--- start of READING PASSAGE ---
Lesson 1: Distance, displacement, and coordinate systems

# Distance and displacement introduction

An introduction to the difference between distance traveled and displacement. Created by Sal Khan.

## Want to join the conversation?

• Would it be correct to say that displacement is the end-point, the last stop?
• Not exactly. Displacement is the shortest distance from your initial position to your final position. Therefore, displacement is a measurement of distance and not an "end-point."
• If the sheep traveled 10km east, 5km south, 10km west, and then 5km north will the displacement be 0?
• Yes, because the sheep will walk in a square, therefore, the starting position and ending position will be the same, so the displacement is zero because 0-0=0
• If it didn't go 10 km west, you would use the Pythagorean theorem, right
• pythagorean theorem is used only when the object turns about only in 90 degrees
• i did not understand the exact meaning of displacement?
• Displacement is the final distance of a point from the initial point.
--- end of READING PASSAGE ---
WRITTEN PROBLEM A
Quote the records from the line containing "Given: Refresh the Asset Tracking list" through the line containing "Looking at the", including both of those lines, and leave out the pictures.
--- start of SUPPLIED DATA ---
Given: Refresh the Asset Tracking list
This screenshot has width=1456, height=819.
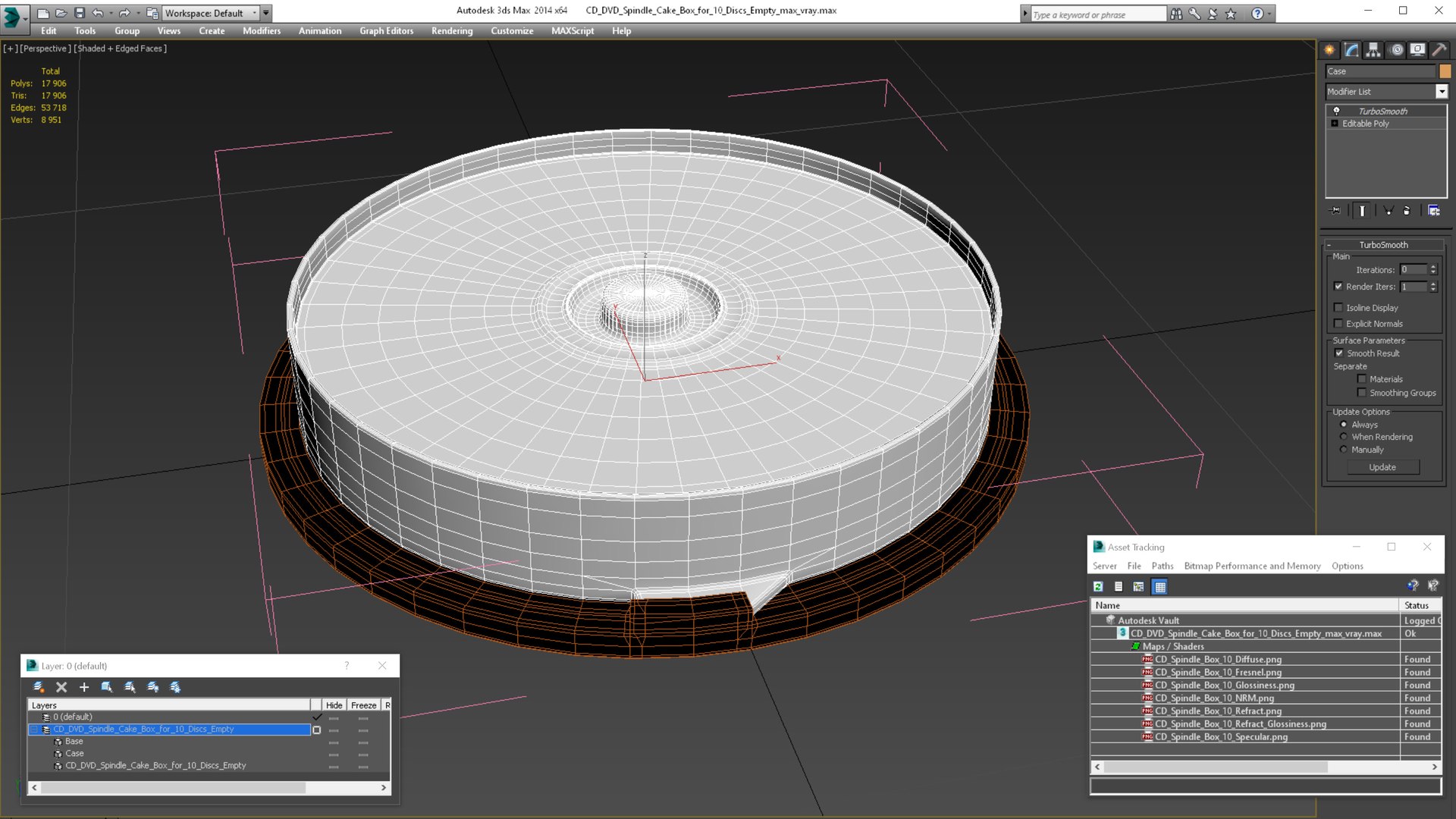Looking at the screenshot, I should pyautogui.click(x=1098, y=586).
--- end of SUPPLIED DATA ---
--- start of SUPPLIED DATA ---
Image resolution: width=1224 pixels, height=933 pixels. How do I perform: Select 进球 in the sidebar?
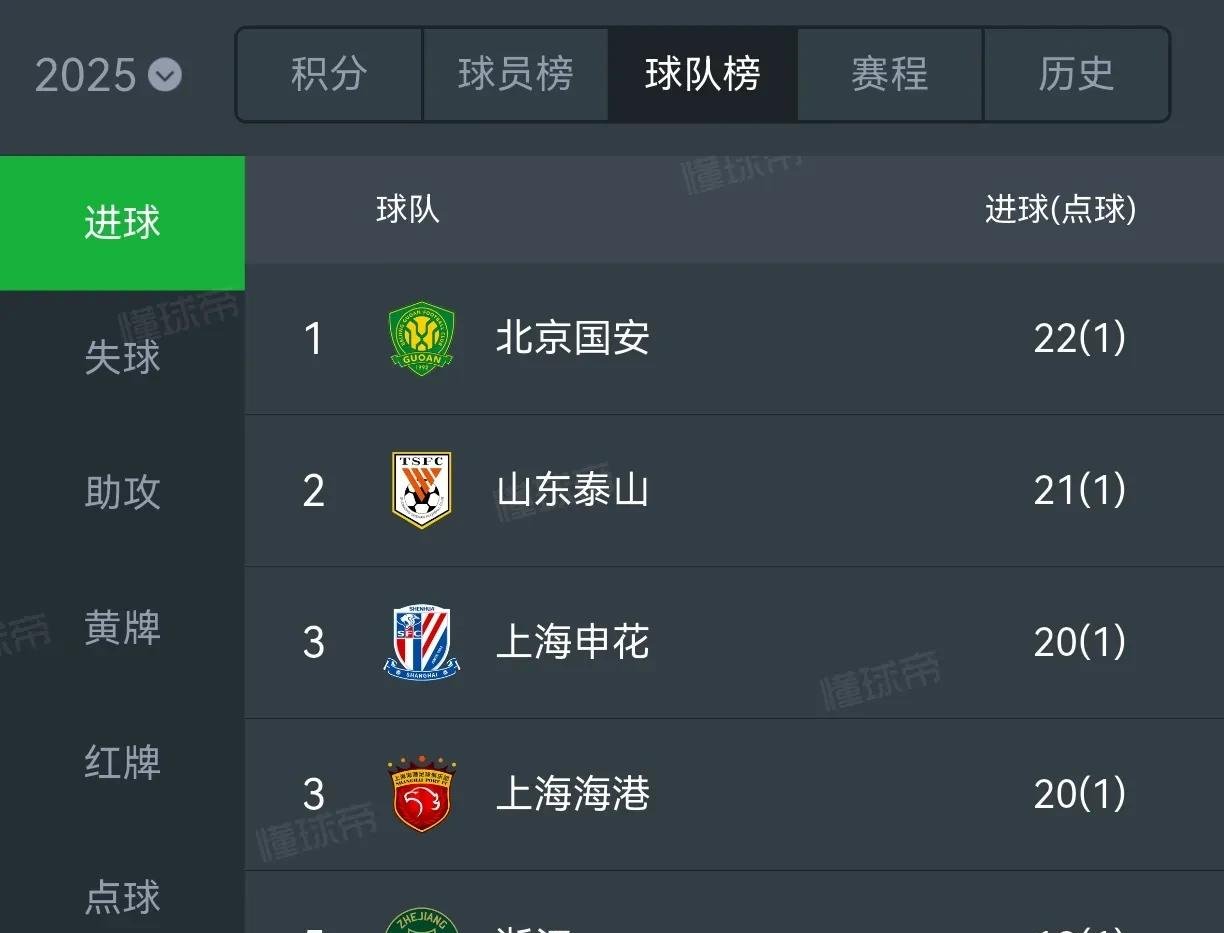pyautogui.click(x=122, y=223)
--- end of SUPPLIED DATA ---
WRITTEN PROBLEM B
In the distance and displacement text, displacement is called the shortest distance between which two points?

PROBLEM SOLUTION A
Given: Refresh the Asset Tracking list
This screenshot has width=1456, height=819.
Looking at the screenshot, I should pyautogui.click(x=1098, y=586).

PROBLEM SOLUTION B
Your initial position and your final position.